DATENSÄTZE
* * *

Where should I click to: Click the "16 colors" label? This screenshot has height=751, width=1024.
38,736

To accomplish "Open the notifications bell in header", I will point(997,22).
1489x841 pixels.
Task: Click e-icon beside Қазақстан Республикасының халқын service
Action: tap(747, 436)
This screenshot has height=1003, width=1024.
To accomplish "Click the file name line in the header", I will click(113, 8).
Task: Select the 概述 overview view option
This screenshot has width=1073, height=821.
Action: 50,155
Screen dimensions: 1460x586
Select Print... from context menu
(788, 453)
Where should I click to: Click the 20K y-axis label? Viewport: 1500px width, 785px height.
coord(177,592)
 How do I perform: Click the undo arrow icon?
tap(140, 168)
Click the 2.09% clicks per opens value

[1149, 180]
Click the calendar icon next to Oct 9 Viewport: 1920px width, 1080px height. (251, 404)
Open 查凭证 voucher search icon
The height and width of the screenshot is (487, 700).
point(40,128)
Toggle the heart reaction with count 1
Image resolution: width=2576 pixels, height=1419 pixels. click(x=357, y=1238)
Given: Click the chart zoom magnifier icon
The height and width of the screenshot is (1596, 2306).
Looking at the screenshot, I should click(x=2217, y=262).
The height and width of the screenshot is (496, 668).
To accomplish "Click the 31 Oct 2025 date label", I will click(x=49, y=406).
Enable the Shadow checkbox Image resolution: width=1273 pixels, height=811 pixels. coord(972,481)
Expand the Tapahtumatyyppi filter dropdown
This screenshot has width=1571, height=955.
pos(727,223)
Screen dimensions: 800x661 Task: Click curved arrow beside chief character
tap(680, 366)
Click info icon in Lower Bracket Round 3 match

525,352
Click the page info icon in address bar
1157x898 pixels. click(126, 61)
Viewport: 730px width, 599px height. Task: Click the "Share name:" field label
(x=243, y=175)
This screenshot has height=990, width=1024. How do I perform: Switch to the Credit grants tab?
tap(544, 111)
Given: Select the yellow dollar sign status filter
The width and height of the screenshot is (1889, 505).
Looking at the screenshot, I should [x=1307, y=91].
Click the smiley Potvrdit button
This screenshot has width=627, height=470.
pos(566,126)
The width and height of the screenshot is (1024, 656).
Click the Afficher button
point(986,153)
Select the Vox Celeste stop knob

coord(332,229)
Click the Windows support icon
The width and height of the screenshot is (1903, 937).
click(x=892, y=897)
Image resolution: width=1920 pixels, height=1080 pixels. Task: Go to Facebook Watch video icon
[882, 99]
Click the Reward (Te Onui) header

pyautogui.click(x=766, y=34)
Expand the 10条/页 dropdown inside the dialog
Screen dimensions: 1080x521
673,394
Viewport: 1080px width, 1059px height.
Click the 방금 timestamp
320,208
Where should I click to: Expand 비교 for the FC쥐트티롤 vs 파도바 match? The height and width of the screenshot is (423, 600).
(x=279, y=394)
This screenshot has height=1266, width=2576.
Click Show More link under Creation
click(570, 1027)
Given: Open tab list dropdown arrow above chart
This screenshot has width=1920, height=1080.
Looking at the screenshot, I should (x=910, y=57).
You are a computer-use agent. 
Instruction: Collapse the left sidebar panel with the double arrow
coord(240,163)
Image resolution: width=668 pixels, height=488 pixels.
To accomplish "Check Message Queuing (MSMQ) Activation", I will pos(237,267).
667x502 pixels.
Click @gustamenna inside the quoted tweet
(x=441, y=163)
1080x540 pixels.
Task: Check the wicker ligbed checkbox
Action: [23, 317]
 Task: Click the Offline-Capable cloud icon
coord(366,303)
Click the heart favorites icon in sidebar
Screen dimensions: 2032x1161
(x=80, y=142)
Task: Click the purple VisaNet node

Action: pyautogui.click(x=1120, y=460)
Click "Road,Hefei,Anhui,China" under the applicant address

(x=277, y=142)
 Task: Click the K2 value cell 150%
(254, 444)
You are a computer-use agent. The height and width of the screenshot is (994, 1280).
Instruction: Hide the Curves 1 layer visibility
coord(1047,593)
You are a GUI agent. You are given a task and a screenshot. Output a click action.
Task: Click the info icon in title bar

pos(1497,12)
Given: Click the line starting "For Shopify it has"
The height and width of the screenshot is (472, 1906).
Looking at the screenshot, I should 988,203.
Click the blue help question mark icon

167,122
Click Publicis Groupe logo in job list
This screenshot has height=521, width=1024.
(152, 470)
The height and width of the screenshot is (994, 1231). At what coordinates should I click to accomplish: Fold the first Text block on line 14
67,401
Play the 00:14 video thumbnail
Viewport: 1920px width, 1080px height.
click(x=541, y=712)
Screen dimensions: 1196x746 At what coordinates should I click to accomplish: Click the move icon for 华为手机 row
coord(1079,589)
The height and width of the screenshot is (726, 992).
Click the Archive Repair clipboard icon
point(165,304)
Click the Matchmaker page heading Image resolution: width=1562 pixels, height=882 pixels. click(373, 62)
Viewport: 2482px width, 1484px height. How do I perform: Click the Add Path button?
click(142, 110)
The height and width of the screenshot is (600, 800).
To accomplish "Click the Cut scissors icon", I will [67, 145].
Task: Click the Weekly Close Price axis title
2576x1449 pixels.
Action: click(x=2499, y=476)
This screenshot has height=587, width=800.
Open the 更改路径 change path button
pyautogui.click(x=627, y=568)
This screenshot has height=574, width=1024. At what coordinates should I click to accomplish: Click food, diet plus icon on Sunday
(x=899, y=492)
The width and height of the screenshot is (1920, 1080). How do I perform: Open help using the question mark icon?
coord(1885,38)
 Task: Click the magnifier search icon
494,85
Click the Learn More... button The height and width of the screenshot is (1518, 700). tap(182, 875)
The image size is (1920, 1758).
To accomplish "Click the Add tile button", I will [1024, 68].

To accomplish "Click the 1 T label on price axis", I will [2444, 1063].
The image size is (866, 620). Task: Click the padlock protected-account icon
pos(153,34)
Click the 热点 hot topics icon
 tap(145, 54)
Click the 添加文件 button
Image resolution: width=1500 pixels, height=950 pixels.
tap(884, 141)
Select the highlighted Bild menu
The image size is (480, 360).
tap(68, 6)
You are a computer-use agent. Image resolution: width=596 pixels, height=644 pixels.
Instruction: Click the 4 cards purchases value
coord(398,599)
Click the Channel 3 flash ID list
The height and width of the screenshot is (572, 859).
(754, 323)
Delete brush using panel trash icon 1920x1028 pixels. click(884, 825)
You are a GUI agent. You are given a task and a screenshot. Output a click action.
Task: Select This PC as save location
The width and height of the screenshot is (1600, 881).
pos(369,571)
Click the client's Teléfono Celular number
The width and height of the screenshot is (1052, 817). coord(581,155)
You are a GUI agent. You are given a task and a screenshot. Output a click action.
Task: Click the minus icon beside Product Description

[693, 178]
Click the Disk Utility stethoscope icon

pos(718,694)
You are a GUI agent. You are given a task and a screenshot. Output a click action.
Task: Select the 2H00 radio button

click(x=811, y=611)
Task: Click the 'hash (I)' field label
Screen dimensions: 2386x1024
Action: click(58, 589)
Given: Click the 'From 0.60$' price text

* * *

ARBEITSAUFTRAG
Gib sämtliche oben stehenden Datensätze Zeile für Zeile unverändert aus.

SCHRIFTLICHE LÖSUNG
Where should I click to: Click the "16 colors" label? This screenshot has height=751, width=1024.
38,736

To accomplish "Open the notifications bell in header", I will point(997,22).
1489x841 pixels.
Task: Click e-icon beside Қазақстан Республикасының халқын service
Action: tap(747, 436)
This screenshot has height=1003, width=1024.
To accomplish "Click the file name line in the header", I will click(113, 8).
Task: Select the 概述 overview view option
This screenshot has width=1073, height=821.
Action: 50,155
Screen dimensions: 1460x586
Select Print... from context menu
(788, 453)
Where should I click to: Click the 20K y-axis label? Viewport: 1500px width, 785px height.
coord(177,592)
 How do I perform: Click the undo arrow icon?
tap(140, 168)
Click the 2.09% clicks per opens value

[1149, 180]
Click the calendar icon next to Oct 9 Viewport: 1920px width, 1080px height. (251, 404)
Open 查凭证 voucher search icon
The height and width of the screenshot is (487, 700).
point(40,128)
Toggle the heart reaction with count 1
Image resolution: width=2576 pixels, height=1419 pixels. click(x=357, y=1238)
Given: Click the chart zoom magnifier icon
The height and width of the screenshot is (1596, 2306).
Looking at the screenshot, I should click(x=2217, y=262).
The height and width of the screenshot is (496, 668).
To accomplish "Click the 31 Oct 2025 date label", I will click(x=49, y=406).
Enable the Shadow checkbox Image resolution: width=1273 pixels, height=811 pixels. coord(972,481)
Expand the Tapahtumatyyppi filter dropdown
This screenshot has width=1571, height=955.
pos(727,223)
Screen dimensions: 800x661 Task: Click curved arrow beside chief character
tap(680, 366)
Click info icon in Lower Bracket Round 3 match

525,352
Click the page info icon in address bar
1157x898 pixels. click(126, 61)
Viewport: 730px width, 599px height. Task: Click the "Share name:" field label
(x=243, y=175)
This screenshot has height=990, width=1024. How do I perform: Switch to the Credit grants tab?
tap(544, 111)
Given: Select the yellow dollar sign status filter
The width and height of the screenshot is (1889, 505).
Looking at the screenshot, I should [x=1307, y=91].
Click the smiley Potvrdit button
This screenshot has width=627, height=470.
pos(566,126)
The width and height of the screenshot is (1024, 656).
Click the Afficher button
point(986,153)
Select the Vox Celeste stop knob

coord(332,229)
Click the Windows support icon
The width and height of the screenshot is (1903, 937).
click(x=892, y=897)
Image resolution: width=1920 pixels, height=1080 pixels. Task: Go to Facebook Watch video icon
[882, 99]
Click the Reward (Te Onui) header

pyautogui.click(x=766, y=34)
Expand the 10条/页 dropdown inside the dialog
Screen dimensions: 1080x521
673,394
Viewport: 1080px width, 1059px height.
Click the 방금 timestamp
320,208
Where should I click to: Expand 비교 for the FC쥐트티롤 vs 파도바 match? The height and width of the screenshot is (423, 600).
(x=279, y=394)
This screenshot has height=1266, width=2576.
Click Show More link under Creation
click(570, 1027)
Given: Open tab list dropdown arrow above chart
This screenshot has width=1920, height=1080.
Looking at the screenshot, I should (x=910, y=57).
You are a computer-use agent. 
Instruction: Collapse the left sidebar panel with the double arrow
coord(240,163)
Image resolution: width=668 pixels, height=488 pixels.
To accomplish "Check Message Queuing (MSMQ) Activation", I will pos(237,267).
667x502 pixels.
Click @gustamenna inside the quoted tweet
(x=441, y=163)
1080x540 pixels.
Task: Check the wicker ligbed checkbox
Action: [23, 317]
 Task: Click the Offline-Capable cloud icon
coord(366,303)
Click the heart favorites icon in sidebar
Screen dimensions: 2032x1161
(x=80, y=142)
Task: Click the purple VisaNet node

Action: pyautogui.click(x=1120, y=460)
Click "Road,Hefei,Anhui,China" under the applicant address

(x=277, y=142)
 Task: Click the K2 value cell 150%
(254, 444)
You are a computer-use agent. The height and width of the screenshot is (994, 1280).
Instruction: Hide the Curves 1 layer visibility
coord(1047,593)
You are a GUI agent. You are given a task and a screenshot. Output a click action.
Task: Click the info icon in title bar

pos(1497,12)
Given: Click the line starting "For Shopify it has"
The height and width of the screenshot is (472, 1906).
Looking at the screenshot, I should 988,203.
Click the blue help question mark icon

167,122
Click Publicis Groupe logo in job list
This screenshot has height=521, width=1024.
(152, 470)
The height and width of the screenshot is (994, 1231). At what coordinates should I click to accomplish: Fold the first Text block on line 14
67,401
Play the 00:14 video thumbnail
Viewport: 1920px width, 1080px height.
click(x=541, y=712)
Screen dimensions: 1196x746 At what coordinates should I click to accomplish: Click the move icon for 华为手机 row
coord(1079,589)
The height and width of the screenshot is (726, 992).
Click the Archive Repair clipboard icon
point(165,304)
Click the Matchmaker page heading Image resolution: width=1562 pixels, height=882 pixels. click(373, 62)
Viewport: 2482px width, 1484px height. How do I perform: Click the Add Path button?
click(142, 110)
The height and width of the screenshot is (600, 800).
To accomplish "Click the Cut scissors icon", I will [67, 145].
Task: Click the Weekly Close Price axis title
2576x1449 pixels.
Action: click(x=2499, y=476)
This screenshot has height=587, width=800.
Open the 更改路径 change path button
pyautogui.click(x=627, y=568)
This screenshot has height=574, width=1024. At what coordinates should I click to accomplish: Click food, diet plus icon on Sunday
(x=899, y=492)
The width and height of the screenshot is (1920, 1080). How do I perform: Open help using the question mark icon?
coord(1885,38)
 Task: Click the magnifier search icon
494,85
Click the Learn More... button The height and width of the screenshot is (1518, 700). tap(182, 875)
The image size is (1920, 1758).
To accomplish "Click the Add tile button", I will [1024, 68].

To accomplish "Click the 1 T label on price axis", I will [2444, 1063].
The image size is (866, 620). Task: Click the padlock protected-account icon
pos(153,34)
Click the 热点 hot topics icon
 tap(145, 54)
Click the 添加文件 button
Image resolution: width=1500 pixels, height=950 pixels.
tap(884, 141)
Select the highlighted Bild menu
The image size is (480, 360).
tap(68, 6)
You are a computer-use agent. Image resolution: width=596 pixels, height=644 pixels.
Instruction: Click the 4 cards purchases value
coord(398,599)
Click the Channel 3 flash ID list
The height and width of the screenshot is (572, 859).
(754, 323)
Delete brush using panel trash icon 1920x1028 pixels. click(884, 825)
You are a GUI agent. You are given a task and a screenshot. Output a click action.
Task: Select This PC as save location
The width and height of the screenshot is (1600, 881).
pos(369,571)
Click the client's Teléfono Celular number
The width and height of the screenshot is (1052, 817). coord(581,155)
You are a GUI agent. You are given a task and a screenshot. Output a click action.
Task: Click the minus icon beside Product Description

[693, 178]
Click the Disk Utility stethoscope icon

pos(718,694)
You are a GUI agent. You are given a task and a screenshot. Output a click action.
Task: Select the 2H00 radio button

click(x=811, y=611)
Task: Click the 'hash (I)' field label
Screen dimensions: 2386x1024
Action: click(58, 589)
Given: Click the 'From 0.60$' price text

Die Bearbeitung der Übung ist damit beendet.